Cependant, le père John n'est pas le seul père de la chanson : en fait, il existe principalement comme une émanation d'une divinité que Del Rey identifie comme étant un homme. "J'échangerais la renommée, la fortune et la légende / Je donnerais tout si vous me donnez juste un jour pour lui poser une question", chante-t-elle. Il se passe quelque chose d'étrange : puisque Dieu est déjà mentionné à la troisième personne, qui est « vous » ? Puisque ni les humains ni les démons ne contrôlent l’accès à Dieu, « vous » êtes vraisemblablement un membre de son entourage : un ange, ou à tout le moins un saint. Une perspective très catholique (étendant certains symboles dansLune de miel) est à l’œuvre : Le nouveau chant est marqué par un sentiment soutenu d’intercession. Avec qui devez-vous communier en premier pour parler avec le pouvoir ultime ?
Bien que Led Zeppelin n'ait joué ni à l'un ni à l'autre des festivals titulaires, ils jouent les deux dans le seul lieu qui compte, l'imagination de Del Rey : son chœur réinvente leur « Stairway to Heaven » comme un véritable passage vers les royaumes empyrées. Bien que leur formation soit postérieure à la naissance du mouvement hippie, Zeppelin était clairement un groupe dont l'esprit optimiste et ouvert était influencé par les enfants-fleurs. Dieux du rock paisibles et positifs, ils constituent le pont idéal entre le ciel et la terre, le passé et le présent. Quand Del Rey cite des fleurs dans les paroles et porte des fleurs dans ses cheveux sur la couverture de son prochain album (26 mai)Désir de vivre,dont « Coachella » fait partie, ce n'est pas du tout par hasard : en se présentant comme une enfant-fleur, elle espère ressusciter, chez ses fans, le pacifisme innocent des années 60. Pour elle, la tendance à la guerre entre les nations, qui prévaut dans la jeunesse des baby-boomers et de la génération Y, doit être combattue en donnant l’exemple pacifique.
Comme tout ce que touchent ses paroles et sa musique, cela prend tout son sens en termes mythiques. Mais l’histoire – qui n’est pas seulement la culture – ne peut pas être aussi facilement réduite à un mythe.
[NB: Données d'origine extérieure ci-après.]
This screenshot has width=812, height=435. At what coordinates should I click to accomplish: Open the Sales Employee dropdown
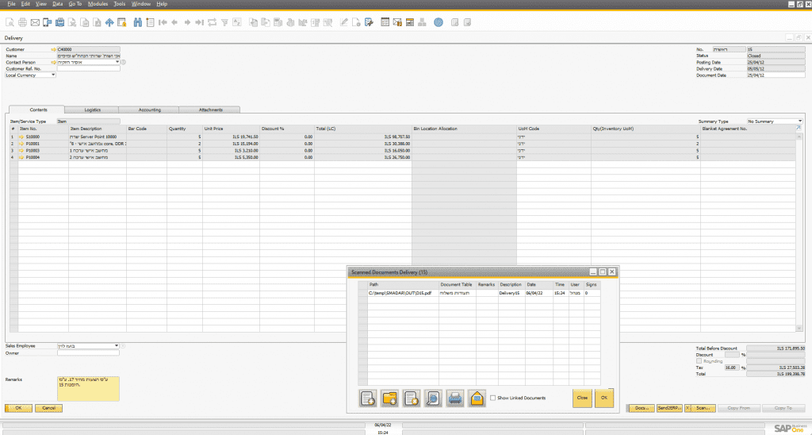117,345
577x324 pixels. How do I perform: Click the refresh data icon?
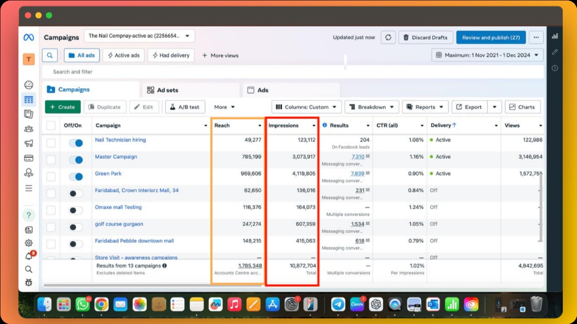pos(388,38)
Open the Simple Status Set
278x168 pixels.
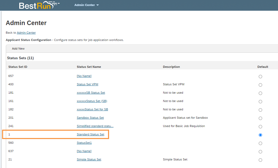pyautogui.click(x=89, y=159)
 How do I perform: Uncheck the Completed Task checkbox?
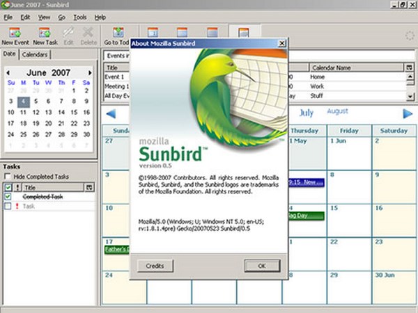(x=8, y=197)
Les hippies se sont épuisés, vendus et se sont fait brutaliser pour une raison (pré-punkest une manière très utile d'appréhender l'esthétique de Del Rey, pour ne pas direpré-Altamont), Led Zeppelin étaient aussi dépravés que géniaux et, en 2017, Internet envoûte la réalité bien plus que la musique. Pendant ce temps, le président dont les crépitements de sabre ont contribué à donner naissance à la chanson n’est rien d’autre qu’un mythe qui lui est propre. Il était difficile, en entendant pour la première fois la phrase selon laquelle il voulait « lui poser une question », de ne pas confondre momentanément le chef de l’État avec le Père d’en haut : ils dépendent tous deux si fortement des intercesseurs. L'art, même lorsqu'il a une résonance sociale, comme celui de Del Rey, a tendance à constituer un guide peu fiable pour l'action politique. Mais toute confusion mise à part, « Coachella – Woodstock in My Mind » reste une belle chanson d’un chanteur superbe et réfléchi. Il réécrit vraiment le passé avec succès, même si ce n'est que dans une certaine mesure : maintenant, lorsque Robert Plant fait référence à la reine de mai dans "Stairway to Heaven", il est clair qu'il parle de Lana.